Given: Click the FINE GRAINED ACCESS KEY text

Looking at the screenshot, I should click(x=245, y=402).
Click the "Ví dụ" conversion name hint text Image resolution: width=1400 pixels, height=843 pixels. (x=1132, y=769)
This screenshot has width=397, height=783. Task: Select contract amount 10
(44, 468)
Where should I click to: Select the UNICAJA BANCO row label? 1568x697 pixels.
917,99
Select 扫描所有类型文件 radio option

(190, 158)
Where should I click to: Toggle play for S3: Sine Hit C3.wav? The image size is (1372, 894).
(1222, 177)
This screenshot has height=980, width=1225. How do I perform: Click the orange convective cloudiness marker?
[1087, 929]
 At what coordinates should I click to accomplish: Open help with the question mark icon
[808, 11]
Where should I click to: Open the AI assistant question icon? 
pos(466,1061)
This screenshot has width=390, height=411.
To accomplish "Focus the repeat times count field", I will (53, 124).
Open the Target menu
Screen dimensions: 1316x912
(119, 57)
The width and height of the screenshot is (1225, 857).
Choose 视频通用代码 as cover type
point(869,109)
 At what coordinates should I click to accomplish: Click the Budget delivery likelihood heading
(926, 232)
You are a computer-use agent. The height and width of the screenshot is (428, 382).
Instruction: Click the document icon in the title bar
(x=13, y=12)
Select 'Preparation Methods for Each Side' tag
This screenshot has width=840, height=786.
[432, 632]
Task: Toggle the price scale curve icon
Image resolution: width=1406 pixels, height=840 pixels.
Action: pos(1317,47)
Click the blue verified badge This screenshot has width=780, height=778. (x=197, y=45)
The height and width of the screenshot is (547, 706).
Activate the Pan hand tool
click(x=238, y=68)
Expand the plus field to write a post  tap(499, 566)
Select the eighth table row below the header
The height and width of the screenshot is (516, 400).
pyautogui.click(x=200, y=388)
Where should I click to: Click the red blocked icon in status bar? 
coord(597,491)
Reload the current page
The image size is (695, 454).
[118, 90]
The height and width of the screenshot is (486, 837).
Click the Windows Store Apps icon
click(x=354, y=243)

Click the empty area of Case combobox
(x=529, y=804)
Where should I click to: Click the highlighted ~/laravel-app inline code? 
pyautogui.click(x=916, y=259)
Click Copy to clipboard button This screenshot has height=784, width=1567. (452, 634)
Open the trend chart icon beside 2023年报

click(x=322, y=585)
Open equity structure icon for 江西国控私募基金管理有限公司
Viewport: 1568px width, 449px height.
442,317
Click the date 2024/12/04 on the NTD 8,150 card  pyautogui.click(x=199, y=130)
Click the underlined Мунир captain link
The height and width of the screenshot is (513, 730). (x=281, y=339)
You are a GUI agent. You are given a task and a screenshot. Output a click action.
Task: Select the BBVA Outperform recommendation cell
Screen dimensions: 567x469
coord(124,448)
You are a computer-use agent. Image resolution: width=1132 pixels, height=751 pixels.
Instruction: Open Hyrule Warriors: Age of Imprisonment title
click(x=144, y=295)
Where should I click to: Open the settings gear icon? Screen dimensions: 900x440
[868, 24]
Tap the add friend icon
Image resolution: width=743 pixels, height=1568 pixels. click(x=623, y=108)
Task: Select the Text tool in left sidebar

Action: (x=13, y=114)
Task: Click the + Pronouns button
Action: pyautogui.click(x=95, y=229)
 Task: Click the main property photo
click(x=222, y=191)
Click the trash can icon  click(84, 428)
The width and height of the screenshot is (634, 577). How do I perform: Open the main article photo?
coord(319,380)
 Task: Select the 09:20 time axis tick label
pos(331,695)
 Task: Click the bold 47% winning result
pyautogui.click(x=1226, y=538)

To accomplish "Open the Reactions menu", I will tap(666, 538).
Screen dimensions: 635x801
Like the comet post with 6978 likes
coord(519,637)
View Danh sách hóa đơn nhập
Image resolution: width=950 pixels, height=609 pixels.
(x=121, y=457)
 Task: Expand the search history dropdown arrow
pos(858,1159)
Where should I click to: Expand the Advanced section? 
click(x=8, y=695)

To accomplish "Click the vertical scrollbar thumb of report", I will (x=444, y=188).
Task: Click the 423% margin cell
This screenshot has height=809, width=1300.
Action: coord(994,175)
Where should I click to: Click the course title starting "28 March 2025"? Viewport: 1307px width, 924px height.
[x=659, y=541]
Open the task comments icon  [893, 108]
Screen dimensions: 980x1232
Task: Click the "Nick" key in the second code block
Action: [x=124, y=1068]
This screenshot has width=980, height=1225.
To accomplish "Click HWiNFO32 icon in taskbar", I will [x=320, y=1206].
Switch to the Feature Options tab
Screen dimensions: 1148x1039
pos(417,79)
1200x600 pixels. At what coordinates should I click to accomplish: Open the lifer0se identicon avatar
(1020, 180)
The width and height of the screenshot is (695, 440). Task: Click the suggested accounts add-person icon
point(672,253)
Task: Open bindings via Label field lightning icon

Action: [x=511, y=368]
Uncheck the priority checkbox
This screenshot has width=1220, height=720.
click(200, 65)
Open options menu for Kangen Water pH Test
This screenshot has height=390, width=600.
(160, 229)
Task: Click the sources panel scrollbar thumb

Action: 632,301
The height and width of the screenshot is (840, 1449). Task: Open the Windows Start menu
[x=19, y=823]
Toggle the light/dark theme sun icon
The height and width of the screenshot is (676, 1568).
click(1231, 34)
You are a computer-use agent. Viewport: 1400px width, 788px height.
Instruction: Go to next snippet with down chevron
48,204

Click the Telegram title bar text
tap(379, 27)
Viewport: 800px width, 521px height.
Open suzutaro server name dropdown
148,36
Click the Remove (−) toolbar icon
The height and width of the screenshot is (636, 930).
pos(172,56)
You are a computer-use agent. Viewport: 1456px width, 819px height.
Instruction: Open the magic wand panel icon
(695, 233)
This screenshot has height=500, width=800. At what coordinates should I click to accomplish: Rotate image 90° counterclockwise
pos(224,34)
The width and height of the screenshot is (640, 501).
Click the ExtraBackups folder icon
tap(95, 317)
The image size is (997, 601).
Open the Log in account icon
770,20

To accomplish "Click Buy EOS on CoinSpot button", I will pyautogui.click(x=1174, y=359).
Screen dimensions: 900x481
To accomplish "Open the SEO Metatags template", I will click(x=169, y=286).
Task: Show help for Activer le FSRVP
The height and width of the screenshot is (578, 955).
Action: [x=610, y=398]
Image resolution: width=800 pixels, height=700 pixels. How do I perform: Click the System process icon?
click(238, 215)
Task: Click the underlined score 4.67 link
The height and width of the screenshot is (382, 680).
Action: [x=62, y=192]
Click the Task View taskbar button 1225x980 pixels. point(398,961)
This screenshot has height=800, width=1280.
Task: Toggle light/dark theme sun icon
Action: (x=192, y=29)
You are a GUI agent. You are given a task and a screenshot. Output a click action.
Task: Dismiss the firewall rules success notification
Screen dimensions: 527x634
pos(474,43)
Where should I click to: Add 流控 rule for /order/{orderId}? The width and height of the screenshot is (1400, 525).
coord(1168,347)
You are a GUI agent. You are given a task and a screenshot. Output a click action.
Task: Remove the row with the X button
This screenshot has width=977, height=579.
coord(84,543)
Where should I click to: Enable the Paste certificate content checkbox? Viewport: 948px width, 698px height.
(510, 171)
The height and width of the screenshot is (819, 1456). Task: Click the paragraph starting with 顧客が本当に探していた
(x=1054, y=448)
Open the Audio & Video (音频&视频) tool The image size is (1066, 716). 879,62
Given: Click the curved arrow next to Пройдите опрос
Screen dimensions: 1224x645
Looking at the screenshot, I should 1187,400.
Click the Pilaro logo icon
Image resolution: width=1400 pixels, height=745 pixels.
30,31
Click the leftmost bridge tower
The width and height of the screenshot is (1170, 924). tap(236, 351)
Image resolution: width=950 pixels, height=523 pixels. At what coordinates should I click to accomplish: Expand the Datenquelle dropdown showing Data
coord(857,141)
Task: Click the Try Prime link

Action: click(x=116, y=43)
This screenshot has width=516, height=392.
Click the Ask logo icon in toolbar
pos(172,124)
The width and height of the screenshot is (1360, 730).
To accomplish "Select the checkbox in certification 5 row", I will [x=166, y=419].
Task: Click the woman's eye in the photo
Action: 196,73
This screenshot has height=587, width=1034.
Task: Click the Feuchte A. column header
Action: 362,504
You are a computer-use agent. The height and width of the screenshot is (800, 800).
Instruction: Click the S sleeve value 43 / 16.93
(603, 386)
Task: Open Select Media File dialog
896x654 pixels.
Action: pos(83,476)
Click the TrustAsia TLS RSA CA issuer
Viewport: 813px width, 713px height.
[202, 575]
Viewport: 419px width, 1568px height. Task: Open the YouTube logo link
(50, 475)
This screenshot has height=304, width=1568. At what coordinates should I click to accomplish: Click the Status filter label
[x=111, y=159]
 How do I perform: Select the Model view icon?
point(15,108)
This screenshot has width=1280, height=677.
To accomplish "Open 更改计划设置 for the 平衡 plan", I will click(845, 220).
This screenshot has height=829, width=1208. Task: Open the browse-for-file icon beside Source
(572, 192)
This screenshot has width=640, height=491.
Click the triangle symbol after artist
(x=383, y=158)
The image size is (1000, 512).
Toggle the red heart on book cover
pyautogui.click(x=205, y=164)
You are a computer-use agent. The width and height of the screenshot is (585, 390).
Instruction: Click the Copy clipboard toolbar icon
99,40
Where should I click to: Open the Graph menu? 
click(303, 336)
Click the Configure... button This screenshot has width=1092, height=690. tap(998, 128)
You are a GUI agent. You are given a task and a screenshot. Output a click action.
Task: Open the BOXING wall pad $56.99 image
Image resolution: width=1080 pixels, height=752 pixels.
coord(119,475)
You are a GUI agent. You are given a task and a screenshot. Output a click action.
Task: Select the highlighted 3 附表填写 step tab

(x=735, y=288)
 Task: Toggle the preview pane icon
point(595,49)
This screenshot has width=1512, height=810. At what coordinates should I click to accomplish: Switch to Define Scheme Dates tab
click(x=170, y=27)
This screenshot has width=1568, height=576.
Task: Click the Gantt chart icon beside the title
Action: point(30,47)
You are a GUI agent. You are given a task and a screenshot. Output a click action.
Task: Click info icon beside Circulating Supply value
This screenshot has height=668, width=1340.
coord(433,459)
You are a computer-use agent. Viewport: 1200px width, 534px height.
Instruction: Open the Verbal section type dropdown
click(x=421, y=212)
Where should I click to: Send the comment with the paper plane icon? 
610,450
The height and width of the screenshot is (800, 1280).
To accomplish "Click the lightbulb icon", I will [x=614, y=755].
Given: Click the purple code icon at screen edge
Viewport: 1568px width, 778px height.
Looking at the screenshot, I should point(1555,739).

--------------------------------------------------

Activity ::
Copy each line in the entries above where the word "cell" shows up.

Finished exercise ::
Task: Select the BBVA Outperform recommendation cell
Task: Click the 423% margin cell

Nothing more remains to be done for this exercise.